Reaction at Monticello HS
The Monticello school district activated its crisis team as soon as news of Rios-Costello’s death was released.
“It’s sort of a strange circumstance for us,” said Superintendent Dr. Pat Michel.
Rios-Costello left the school district in December – he was no longer a student. In fact, Michel said his staff wasn’t aware he was in the area.
But the district was hit hard because Rios-Costello is remembered by so many – students and staff alike.
“Our kids our sad, and we have a lot of staff who remembered him as a good kid,” Michel said. “He’s a young life, and nobody wants to see this happen.
“He’s going to be in our prayers and our thoughts, and we’ll do everything we can do to help.”
Investigation ongoing
Sullivan County District Attorney Stephen F. Lungen, said on Wednesday of the ongoing investigation by the Liberty Police and New York State Police, “We’re still trying to figure out what happened. They’ve interviewed an awful lot of people on this thing to try to figure out how is it, and why it is that the victim was at this location in Liberty.”
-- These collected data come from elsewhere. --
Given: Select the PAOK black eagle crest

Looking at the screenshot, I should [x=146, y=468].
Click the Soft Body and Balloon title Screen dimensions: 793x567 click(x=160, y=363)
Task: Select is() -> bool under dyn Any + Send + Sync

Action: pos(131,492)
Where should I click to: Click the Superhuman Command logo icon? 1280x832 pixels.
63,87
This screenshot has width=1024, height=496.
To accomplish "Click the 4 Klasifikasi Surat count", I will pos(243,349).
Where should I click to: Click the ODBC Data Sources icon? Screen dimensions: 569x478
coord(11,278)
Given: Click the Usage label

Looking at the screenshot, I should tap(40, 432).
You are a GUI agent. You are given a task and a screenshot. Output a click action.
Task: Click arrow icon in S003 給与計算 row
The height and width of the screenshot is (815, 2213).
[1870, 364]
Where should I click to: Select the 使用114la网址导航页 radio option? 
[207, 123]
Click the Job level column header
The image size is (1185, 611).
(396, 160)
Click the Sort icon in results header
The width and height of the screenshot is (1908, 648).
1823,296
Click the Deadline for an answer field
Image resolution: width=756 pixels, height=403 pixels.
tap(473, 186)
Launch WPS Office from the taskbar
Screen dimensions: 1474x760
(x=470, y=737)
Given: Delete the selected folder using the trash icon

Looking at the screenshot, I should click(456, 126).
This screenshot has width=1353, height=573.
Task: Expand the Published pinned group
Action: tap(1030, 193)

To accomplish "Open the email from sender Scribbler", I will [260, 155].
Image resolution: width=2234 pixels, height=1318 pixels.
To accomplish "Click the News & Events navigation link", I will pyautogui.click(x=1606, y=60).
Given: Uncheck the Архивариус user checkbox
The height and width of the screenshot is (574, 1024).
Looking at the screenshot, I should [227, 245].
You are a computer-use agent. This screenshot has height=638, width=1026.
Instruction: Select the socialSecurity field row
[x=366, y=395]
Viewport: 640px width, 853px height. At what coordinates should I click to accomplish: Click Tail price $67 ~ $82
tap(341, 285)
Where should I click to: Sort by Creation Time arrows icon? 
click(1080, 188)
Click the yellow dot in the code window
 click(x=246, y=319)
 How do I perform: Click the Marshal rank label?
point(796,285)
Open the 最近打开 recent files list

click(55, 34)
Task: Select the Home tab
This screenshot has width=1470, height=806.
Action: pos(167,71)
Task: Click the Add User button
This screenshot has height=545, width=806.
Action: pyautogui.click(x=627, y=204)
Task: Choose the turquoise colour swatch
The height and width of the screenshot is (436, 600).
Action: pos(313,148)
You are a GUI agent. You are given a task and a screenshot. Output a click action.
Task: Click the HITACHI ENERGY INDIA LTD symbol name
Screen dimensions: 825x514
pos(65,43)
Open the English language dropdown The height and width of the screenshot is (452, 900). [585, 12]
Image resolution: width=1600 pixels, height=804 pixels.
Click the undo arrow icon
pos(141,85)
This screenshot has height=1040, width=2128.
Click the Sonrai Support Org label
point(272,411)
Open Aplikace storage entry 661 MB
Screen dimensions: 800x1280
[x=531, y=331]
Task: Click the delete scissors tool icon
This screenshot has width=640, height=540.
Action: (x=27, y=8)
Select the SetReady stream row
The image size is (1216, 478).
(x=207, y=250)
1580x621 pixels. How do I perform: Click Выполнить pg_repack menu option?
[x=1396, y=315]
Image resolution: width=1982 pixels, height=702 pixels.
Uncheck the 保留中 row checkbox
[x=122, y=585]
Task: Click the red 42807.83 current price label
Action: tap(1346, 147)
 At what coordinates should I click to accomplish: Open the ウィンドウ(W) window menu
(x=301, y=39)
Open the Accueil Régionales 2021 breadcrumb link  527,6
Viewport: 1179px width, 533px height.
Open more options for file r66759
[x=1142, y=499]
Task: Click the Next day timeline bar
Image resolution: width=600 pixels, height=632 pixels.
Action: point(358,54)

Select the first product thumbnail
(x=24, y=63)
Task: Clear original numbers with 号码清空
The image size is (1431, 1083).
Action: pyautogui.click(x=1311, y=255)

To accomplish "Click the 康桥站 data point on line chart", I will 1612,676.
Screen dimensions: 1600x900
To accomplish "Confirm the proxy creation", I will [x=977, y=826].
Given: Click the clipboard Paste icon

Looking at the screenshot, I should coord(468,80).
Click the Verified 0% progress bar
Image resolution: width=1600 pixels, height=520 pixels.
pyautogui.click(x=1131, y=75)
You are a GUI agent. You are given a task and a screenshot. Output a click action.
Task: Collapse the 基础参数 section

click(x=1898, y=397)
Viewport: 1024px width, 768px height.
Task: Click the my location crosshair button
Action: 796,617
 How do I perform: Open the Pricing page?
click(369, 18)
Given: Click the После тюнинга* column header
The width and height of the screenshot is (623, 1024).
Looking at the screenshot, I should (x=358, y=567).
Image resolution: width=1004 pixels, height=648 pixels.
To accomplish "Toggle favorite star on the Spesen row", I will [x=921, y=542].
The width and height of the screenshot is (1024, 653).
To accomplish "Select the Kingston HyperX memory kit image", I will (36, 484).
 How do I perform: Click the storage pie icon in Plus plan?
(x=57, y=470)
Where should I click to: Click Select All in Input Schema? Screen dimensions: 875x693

“We’re looking at some people in the vicinity of Liberty to find out how they’re connected… we’ve done a lot of work in that regard.”
Lungen said he is still waiting for the toxicology report “that will be very helpful to us.”
He said the recent assault and robbery in Roscoe is unrelated, but authorities are still investigating a possible link to a shooting incident on Fulton Street in Monticello on Thursday, February 29 that resulted in the arrest of two men on multiple felony charges.
“I won’t comment on that thing in Monticello yet,” said Lungen, who added of the teen death, “Whenever you have something like this. You’re always looking at drugs… without a doubt, that’s something we are looking at.”
Final thoughts from his parents
Catherine Wadood remembered her son.
“He was supposed to go places, he wanted to do a clothing line, he wanted to do so many things. He was an excellent student, a great artist.”
“Overall, he was a good Muslim man. I’d like him to be remembered the way he lived, a wonderful, wonderful human being.”
“I guess I have to be strong for everybody else,” she added. “I’ve got to deal with it the best way that I can.”
Abdul Wadood said it was hard dealing with his son’s sudden death.
“Anybody who’s got kids would understand. He was a really good kid, very honest.”
“I can’t forget him,” added Wadood, tears starting to well in his eyes.